● ABOUT THIS TASK:
Scan the listing and work out how many lines contain the word "will". Nothing but the number should be given.
*** Opening of DATA ***
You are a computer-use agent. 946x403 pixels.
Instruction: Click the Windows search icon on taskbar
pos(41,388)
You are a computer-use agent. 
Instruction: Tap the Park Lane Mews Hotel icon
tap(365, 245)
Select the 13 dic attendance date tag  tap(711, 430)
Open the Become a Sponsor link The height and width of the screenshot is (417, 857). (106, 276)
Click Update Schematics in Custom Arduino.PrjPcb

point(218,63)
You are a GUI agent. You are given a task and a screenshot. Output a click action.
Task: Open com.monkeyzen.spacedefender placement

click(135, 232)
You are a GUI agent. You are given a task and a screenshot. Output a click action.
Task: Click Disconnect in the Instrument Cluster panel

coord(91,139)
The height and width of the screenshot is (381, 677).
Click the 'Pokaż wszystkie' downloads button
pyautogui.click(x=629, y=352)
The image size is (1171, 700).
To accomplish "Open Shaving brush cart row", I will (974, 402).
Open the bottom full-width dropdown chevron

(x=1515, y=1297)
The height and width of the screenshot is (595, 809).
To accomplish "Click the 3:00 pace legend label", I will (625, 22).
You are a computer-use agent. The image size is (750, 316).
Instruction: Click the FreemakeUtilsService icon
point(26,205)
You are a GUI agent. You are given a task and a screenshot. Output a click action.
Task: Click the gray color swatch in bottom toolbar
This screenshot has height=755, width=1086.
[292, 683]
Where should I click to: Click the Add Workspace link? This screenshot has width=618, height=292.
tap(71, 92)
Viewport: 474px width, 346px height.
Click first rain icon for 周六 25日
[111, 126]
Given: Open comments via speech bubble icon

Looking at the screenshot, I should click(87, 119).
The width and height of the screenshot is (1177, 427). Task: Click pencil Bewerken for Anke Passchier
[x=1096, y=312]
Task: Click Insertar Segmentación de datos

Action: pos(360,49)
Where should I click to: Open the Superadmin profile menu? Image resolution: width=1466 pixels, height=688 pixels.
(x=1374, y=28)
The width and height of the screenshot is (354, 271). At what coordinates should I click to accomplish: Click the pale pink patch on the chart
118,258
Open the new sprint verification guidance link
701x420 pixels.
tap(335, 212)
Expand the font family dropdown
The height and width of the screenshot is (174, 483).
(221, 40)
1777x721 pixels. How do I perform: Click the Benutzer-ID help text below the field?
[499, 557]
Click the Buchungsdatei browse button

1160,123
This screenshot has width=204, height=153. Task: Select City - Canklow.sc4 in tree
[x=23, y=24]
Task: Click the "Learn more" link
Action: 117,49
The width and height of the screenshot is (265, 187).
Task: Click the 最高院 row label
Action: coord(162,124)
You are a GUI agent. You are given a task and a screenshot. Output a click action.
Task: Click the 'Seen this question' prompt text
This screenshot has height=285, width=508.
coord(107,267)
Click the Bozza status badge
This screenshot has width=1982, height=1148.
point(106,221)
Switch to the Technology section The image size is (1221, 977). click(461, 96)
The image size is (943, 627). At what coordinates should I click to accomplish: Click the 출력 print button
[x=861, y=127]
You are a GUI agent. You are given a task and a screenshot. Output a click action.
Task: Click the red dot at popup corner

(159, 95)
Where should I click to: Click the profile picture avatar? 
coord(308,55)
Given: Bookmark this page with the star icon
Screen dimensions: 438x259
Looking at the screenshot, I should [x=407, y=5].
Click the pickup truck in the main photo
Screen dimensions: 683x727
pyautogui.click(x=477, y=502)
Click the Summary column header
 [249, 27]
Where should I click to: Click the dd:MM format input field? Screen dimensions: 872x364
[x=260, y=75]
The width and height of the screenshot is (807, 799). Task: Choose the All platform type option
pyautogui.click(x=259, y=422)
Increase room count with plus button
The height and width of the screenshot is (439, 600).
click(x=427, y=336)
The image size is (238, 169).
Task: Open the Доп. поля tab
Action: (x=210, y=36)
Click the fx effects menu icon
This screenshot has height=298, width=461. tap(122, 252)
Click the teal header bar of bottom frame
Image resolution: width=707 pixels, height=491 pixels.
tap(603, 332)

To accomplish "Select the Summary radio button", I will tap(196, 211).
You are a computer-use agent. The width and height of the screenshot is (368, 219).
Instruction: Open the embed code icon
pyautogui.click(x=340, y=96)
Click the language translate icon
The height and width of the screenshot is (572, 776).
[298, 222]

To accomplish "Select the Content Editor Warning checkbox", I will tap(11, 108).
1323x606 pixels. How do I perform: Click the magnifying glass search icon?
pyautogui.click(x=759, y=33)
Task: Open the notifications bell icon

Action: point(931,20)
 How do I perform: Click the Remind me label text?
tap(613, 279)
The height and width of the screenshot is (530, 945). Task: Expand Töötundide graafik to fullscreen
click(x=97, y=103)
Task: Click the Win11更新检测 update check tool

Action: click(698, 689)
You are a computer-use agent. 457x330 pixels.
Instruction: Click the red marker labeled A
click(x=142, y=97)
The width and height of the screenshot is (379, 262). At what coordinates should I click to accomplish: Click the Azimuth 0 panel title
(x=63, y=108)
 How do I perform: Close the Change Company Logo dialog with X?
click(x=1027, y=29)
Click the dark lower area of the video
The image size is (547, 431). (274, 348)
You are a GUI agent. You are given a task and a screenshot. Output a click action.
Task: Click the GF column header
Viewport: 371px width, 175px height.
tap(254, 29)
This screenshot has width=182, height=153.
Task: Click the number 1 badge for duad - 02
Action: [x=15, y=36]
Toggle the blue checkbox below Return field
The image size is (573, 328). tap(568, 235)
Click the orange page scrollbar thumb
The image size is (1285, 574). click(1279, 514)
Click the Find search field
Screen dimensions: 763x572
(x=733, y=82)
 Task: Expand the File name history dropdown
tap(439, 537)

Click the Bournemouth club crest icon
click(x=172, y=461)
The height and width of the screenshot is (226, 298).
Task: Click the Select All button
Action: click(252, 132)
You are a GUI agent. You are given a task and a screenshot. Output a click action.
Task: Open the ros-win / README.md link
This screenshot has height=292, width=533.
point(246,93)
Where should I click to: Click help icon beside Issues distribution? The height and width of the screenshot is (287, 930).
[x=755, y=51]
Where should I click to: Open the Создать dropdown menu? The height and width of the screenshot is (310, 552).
*** Close of DATA ***
● WRITTEN ANSWER:
4